-- TASK BRIEF --
Give the data again exactly as it is written.

+++ PROVIDED ENTRIES +++

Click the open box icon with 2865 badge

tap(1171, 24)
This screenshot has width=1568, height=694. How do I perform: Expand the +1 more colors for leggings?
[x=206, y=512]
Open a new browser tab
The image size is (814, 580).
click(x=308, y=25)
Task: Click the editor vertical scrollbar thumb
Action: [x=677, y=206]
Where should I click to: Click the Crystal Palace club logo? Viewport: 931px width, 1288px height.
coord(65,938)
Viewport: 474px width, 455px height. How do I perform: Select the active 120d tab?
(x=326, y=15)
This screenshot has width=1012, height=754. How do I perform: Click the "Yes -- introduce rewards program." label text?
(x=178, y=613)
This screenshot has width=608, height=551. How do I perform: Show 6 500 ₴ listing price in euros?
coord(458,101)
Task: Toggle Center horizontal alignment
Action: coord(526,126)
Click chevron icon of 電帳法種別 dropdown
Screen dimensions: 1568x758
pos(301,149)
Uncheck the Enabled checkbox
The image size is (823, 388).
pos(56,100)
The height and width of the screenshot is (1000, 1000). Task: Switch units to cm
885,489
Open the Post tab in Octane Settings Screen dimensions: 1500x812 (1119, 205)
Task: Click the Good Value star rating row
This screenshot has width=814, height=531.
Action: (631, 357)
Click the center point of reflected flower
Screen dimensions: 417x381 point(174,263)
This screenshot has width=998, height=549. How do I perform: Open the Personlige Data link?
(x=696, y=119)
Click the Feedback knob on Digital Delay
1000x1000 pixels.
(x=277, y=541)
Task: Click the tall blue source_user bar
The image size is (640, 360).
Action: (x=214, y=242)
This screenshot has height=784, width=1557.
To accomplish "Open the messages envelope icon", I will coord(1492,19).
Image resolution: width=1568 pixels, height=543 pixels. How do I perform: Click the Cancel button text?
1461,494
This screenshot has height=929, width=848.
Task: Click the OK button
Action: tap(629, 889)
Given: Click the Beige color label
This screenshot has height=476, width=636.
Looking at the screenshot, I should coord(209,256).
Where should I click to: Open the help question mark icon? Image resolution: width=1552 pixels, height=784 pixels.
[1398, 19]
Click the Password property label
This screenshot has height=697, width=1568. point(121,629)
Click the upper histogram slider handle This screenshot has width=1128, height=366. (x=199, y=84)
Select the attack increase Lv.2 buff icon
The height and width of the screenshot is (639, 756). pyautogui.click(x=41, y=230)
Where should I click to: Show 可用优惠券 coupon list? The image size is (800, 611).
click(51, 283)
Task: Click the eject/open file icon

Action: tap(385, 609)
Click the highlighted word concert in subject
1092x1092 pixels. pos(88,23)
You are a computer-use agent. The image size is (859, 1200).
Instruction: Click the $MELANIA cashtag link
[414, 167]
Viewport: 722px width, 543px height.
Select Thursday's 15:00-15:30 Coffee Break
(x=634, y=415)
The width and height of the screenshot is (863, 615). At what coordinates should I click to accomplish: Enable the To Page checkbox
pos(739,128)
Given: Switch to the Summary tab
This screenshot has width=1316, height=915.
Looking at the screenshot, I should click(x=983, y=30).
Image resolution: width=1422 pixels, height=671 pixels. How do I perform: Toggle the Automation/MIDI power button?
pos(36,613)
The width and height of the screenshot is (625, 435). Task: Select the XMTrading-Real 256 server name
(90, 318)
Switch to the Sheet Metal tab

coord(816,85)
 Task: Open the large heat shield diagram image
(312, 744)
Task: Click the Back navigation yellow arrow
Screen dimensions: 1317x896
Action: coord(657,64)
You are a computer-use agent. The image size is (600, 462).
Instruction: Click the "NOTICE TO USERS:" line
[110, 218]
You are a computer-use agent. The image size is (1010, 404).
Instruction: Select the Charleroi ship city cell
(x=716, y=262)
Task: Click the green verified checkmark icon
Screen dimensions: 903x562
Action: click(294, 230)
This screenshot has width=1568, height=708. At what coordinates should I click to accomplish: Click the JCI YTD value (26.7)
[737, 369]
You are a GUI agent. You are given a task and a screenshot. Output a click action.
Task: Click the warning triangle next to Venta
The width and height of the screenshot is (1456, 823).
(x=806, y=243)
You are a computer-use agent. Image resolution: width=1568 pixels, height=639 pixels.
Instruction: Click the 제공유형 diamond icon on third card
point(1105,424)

+++

-- ANSWER BOX --
Click the open box icon with 2865 badge

tap(1171, 24)
This screenshot has width=1568, height=694. How do I perform: Expand the +1 more colors for leggings?
[x=206, y=512]
Open a new browser tab
The image size is (814, 580).
click(x=308, y=25)
Task: Click the editor vertical scrollbar thumb
Action: [x=677, y=206]
Where should I click to: Click the Crystal Palace club logo? Viewport: 931px width, 1288px height.
coord(65,938)
Viewport: 474px width, 455px height. How do I perform: Select the active 120d tab?
(x=326, y=15)
This screenshot has width=1012, height=754. How do I perform: Click the "Yes -- introduce rewards program." label text?
(x=178, y=613)
This screenshot has width=608, height=551. How do I perform: Show 6 500 ₴ listing price in euros?
coord(458,101)
Task: Toggle Center horizontal alignment
Action: coord(526,126)
Click chevron icon of 電帳法種別 dropdown
Screen dimensions: 1568x758
pos(301,149)
Uncheck the Enabled checkbox
The image size is (823, 388).
pos(56,100)
The height and width of the screenshot is (1000, 1000). Task: Switch units to cm
885,489
Open the Post tab in Octane Settings Screen dimensions: 1500x812 (1119, 205)
Task: Click the Good Value star rating row
This screenshot has width=814, height=531.
Action: (631, 357)
Click the center point of reflected flower
Screen dimensions: 417x381 point(174,263)
This screenshot has width=998, height=549. How do I perform: Open the Personlige Data link?
(x=696, y=119)
Click the Feedback knob on Digital Delay
1000x1000 pixels.
(x=277, y=541)
Task: Click the tall blue source_user bar
The image size is (640, 360).
Action: (x=214, y=242)
This screenshot has height=784, width=1557.
To accomplish "Open the messages envelope icon", I will coord(1492,19).
Image resolution: width=1568 pixels, height=543 pixels. How do I perform: Click the Cancel button text?
1461,494
This screenshot has height=929, width=848.
Task: Click the OK button
Action: tap(629, 889)
Given: Click the Beige color label
This screenshot has height=476, width=636.
Looking at the screenshot, I should coord(209,256).
Where should I click to: Open the help question mark icon? Image resolution: width=1552 pixels, height=784 pixels.
[1398, 19]
Click the Password property label
This screenshot has height=697, width=1568. point(121,629)
Click the upper histogram slider handle This screenshot has width=1128, height=366. (x=199, y=84)
Select the attack increase Lv.2 buff icon
The height and width of the screenshot is (639, 756). pyautogui.click(x=41, y=230)
Where should I click to: Show 可用优惠券 coupon list? The image size is (800, 611).
click(51, 283)
Task: Click the eject/open file icon

Action: tap(385, 609)
Click the highlighted word concert in subject
1092x1092 pixels. pos(88,23)
You are a computer-use agent. The image size is (859, 1200).
Instruction: Click the $MELANIA cashtag link
[414, 167]
Viewport: 722px width, 543px height.
Select Thursday's 15:00-15:30 Coffee Break
(x=634, y=415)
The width and height of the screenshot is (863, 615). At what coordinates should I click to accomplish: Enable the To Page checkbox
pos(739,128)
Given: Switch to the Summary tab
This screenshot has width=1316, height=915.
Looking at the screenshot, I should click(x=983, y=30).
Image resolution: width=1422 pixels, height=671 pixels. How do I perform: Toggle the Automation/MIDI power button?
pos(36,613)
The width and height of the screenshot is (625, 435). Task: Select the XMTrading-Real 256 server name
(90, 318)
Switch to the Sheet Metal tab

coord(816,85)
 Task: Open the large heat shield diagram image
(312, 744)
Task: Click the Back navigation yellow arrow
Screen dimensions: 1317x896
Action: coord(657,64)
You are a computer-use agent. The image size is (600, 462).
Instruction: Click the "NOTICE TO USERS:" line
[110, 218]
You are a computer-use agent. The image size is (1010, 404).
Instruction: Select the Charleroi ship city cell
(x=716, y=262)
Task: Click the green verified checkmark icon
Screen dimensions: 903x562
Action: click(294, 230)
This screenshot has width=1568, height=708. At what coordinates should I click to accomplish: Click the JCI YTD value (26.7)
[737, 369]
You are a GUI agent. You are given a task and a screenshot. Output a click action.
Task: Click the warning triangle next to Venta
The width and height of the screenshot is (1456, 823).
(x=806, y=243)
You are a computer-use agent. Image resolution: width=1568 pixels, height=639 pixels.
Instruction: Click the 제공유형 diamond icon on third card
point(1105,424)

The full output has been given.